Secondly, Lux Leaks raises the question of whether publicly listed companies have an obligation to minimise or avoid tax. Chief executives and boards often explain aggressive tax avoidance tactics on the basis that they are acting in the best interests of shareholders. In short, corporations do not have any legal duty to maximize shareholder value, and they certainly do not have any obligation to avoid paying tax.

The myth of shareholder value has become so entrenched that it is worthwhile examining this point country-by-country. Even in the UK, which is the most weighted in favour of shareholders of any country in the European Union, there is no requirement to maximize short-term stock price or reduce taxes. Instead, the UK Companies Act 2006 says that directors have a duty to act in good faith to “promote the success of the company for the benefit of its members as a whole” (ie shareholders), having regard to the likely long-term consequences, the interests of employees, business relationships, the community and the environment, the company’s reputation and the need to act fairly (s. 172).

In Germany, where workers have a well-entrenched voice in corporate decision-making, corporations are expected to respond to commonly accepted legal and ethical norms, and directors must consider the interests of certain parties (including employees) in addition to shareholders. Unless a business decision threatens the financial viability of the corporation, the interests are not ranked but must rather be balanced by directors. In France, directors have a duty to act in the general corporate interest of the company (intéret social), which may differ from that of the shareholders.

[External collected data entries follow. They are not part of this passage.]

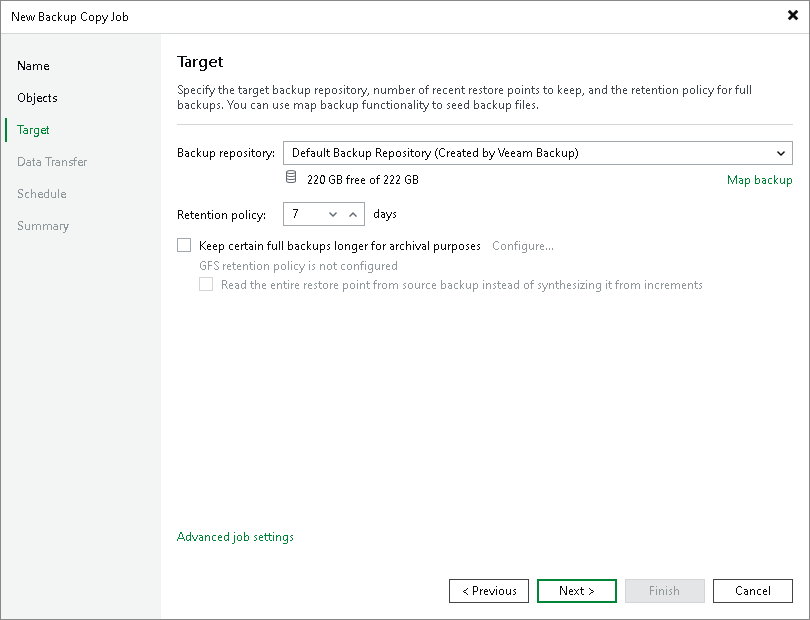Open the Backup repository dropdown
Screen dimensions: 810x620
tap(782, 153)
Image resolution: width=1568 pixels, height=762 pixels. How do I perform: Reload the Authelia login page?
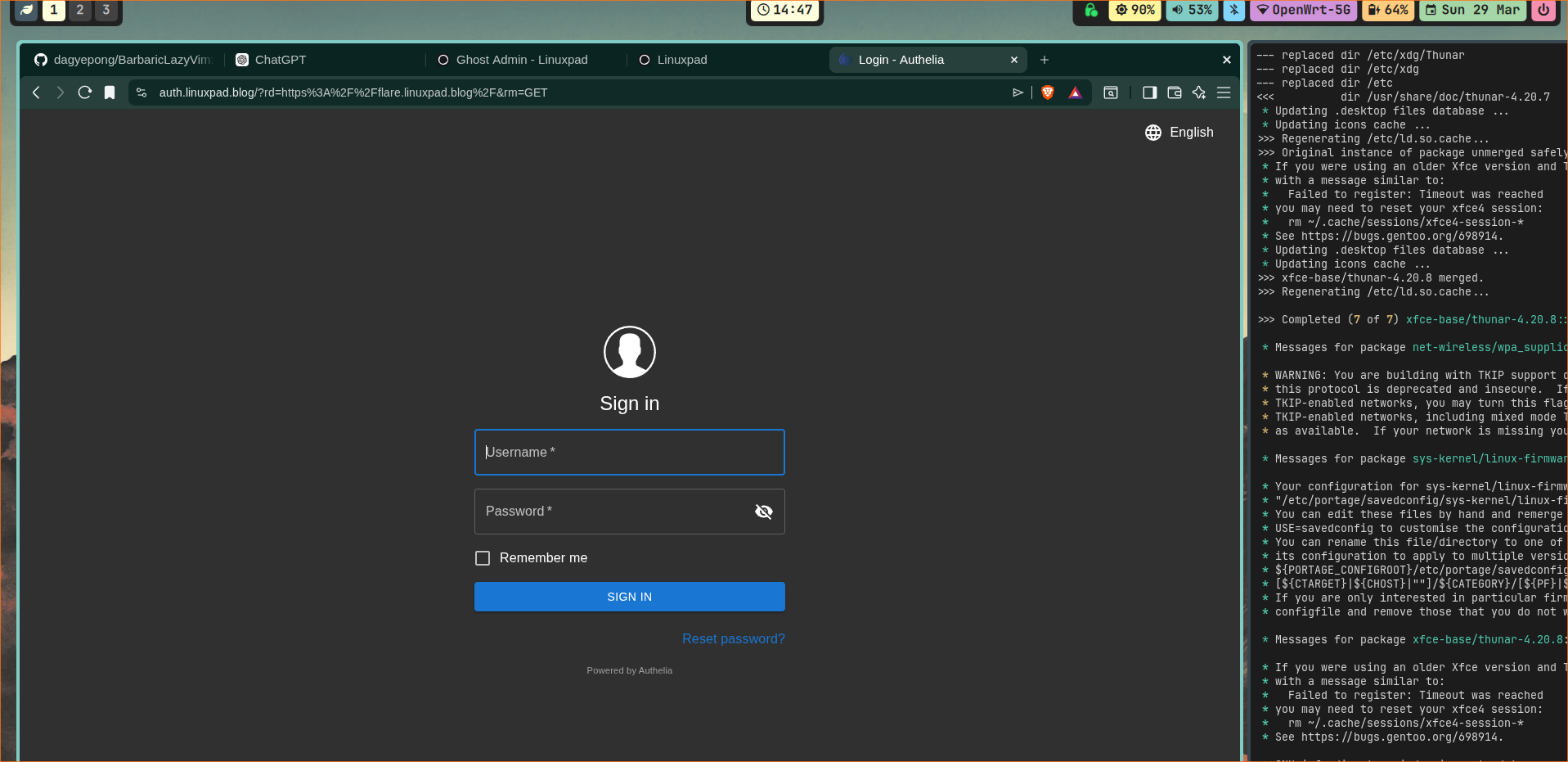85,92
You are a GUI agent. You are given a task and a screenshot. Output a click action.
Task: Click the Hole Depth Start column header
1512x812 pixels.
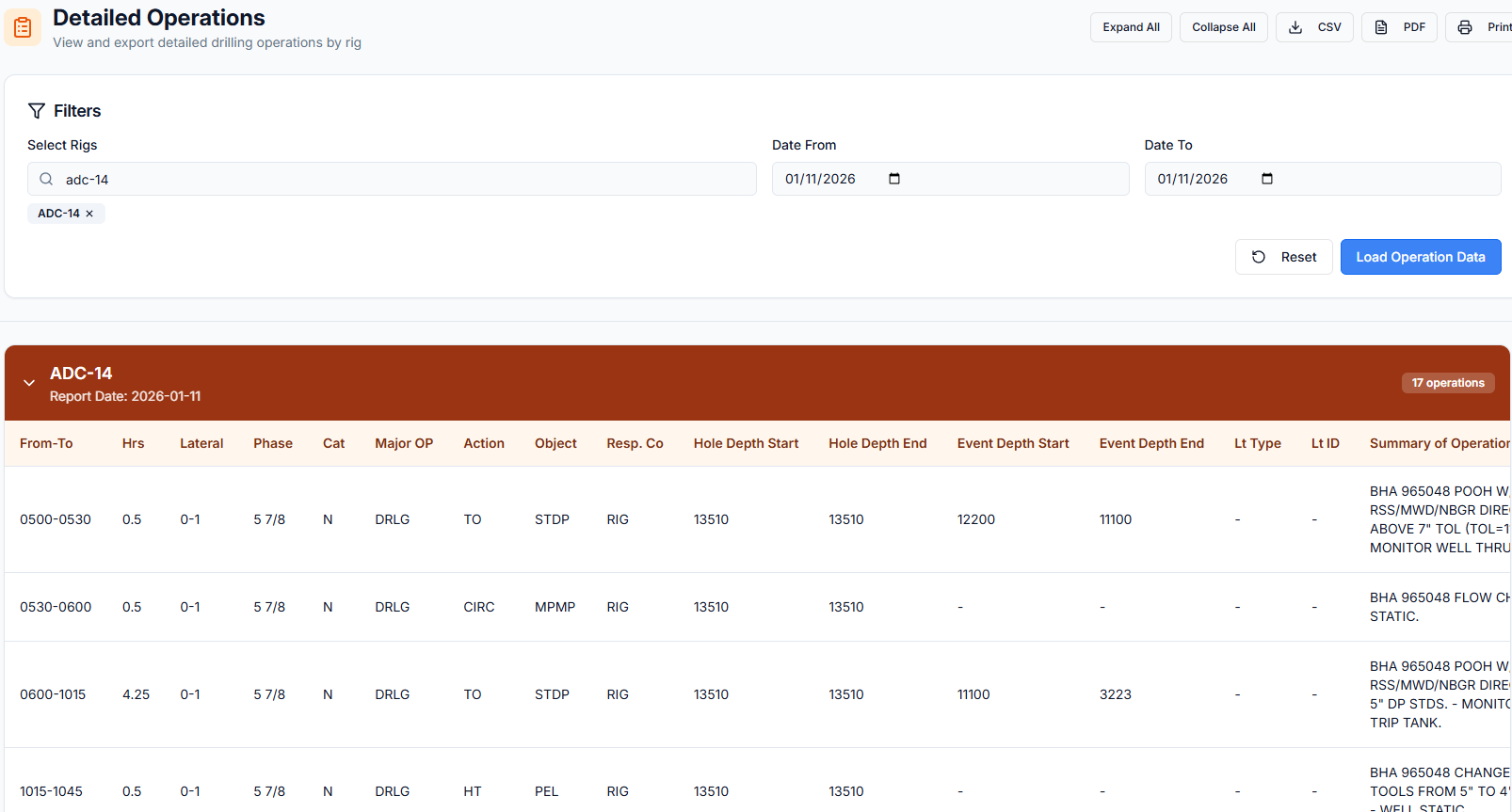746,443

Where does the myth come from? Since the idea of shareholder primacy originated in the US, one might expect that a general duty to maximize shareholder value would exist there. It does not. Instead, it is an argument that can be traced back to the Nobel Prize winner Milton Friedman, who said in the 1970s that the only proper goal of business was to maximize profits for the company’s owners, meaning shareholders. Friedman was a brilliant economist but he did not understand company law. Many legal experts, including Professor Lynn Stout at Cornell Law, have shown that shareholders do not own companies and executives and directors are not their “agents”. Managers may choose to maximize share price, but they are not under any legal duty to do so. The law gives special consideration to shareholders only during takeovers and in bankruptcy. In bankruptcy, shareholders become the “residual claimants” who get what is left over.

Returning to Lux Leaks, the media furore around the companies named is perhaps one of the most compelling arguments against tax avoidance – it can cause serious reputational damage. Of course there are also arguments stemming from morality (corporations as responsible citizens) and long-term competitiveness (firms need well-funded public infrastructure and educated employees to thrive). Finally, there are financial risks for shareholders in the event that tax arrangements are subsequently challenged or ended, as may be about to happen in the EU. Since tax avoidance schemes artificially inflate net profits after tax, they can cause short-term stock price bubbles leading to subsequent unforeseen losses of share value. And that is certainly not in the interest of shareholders.


Paige Morrow is head of Brussels Operations at Frank Bold, a public interest law firm, where she specialises in corporate governance and company law. The firm leads a project connecting academics, policymakers, business and civil society to revisit the purpose of the corporation.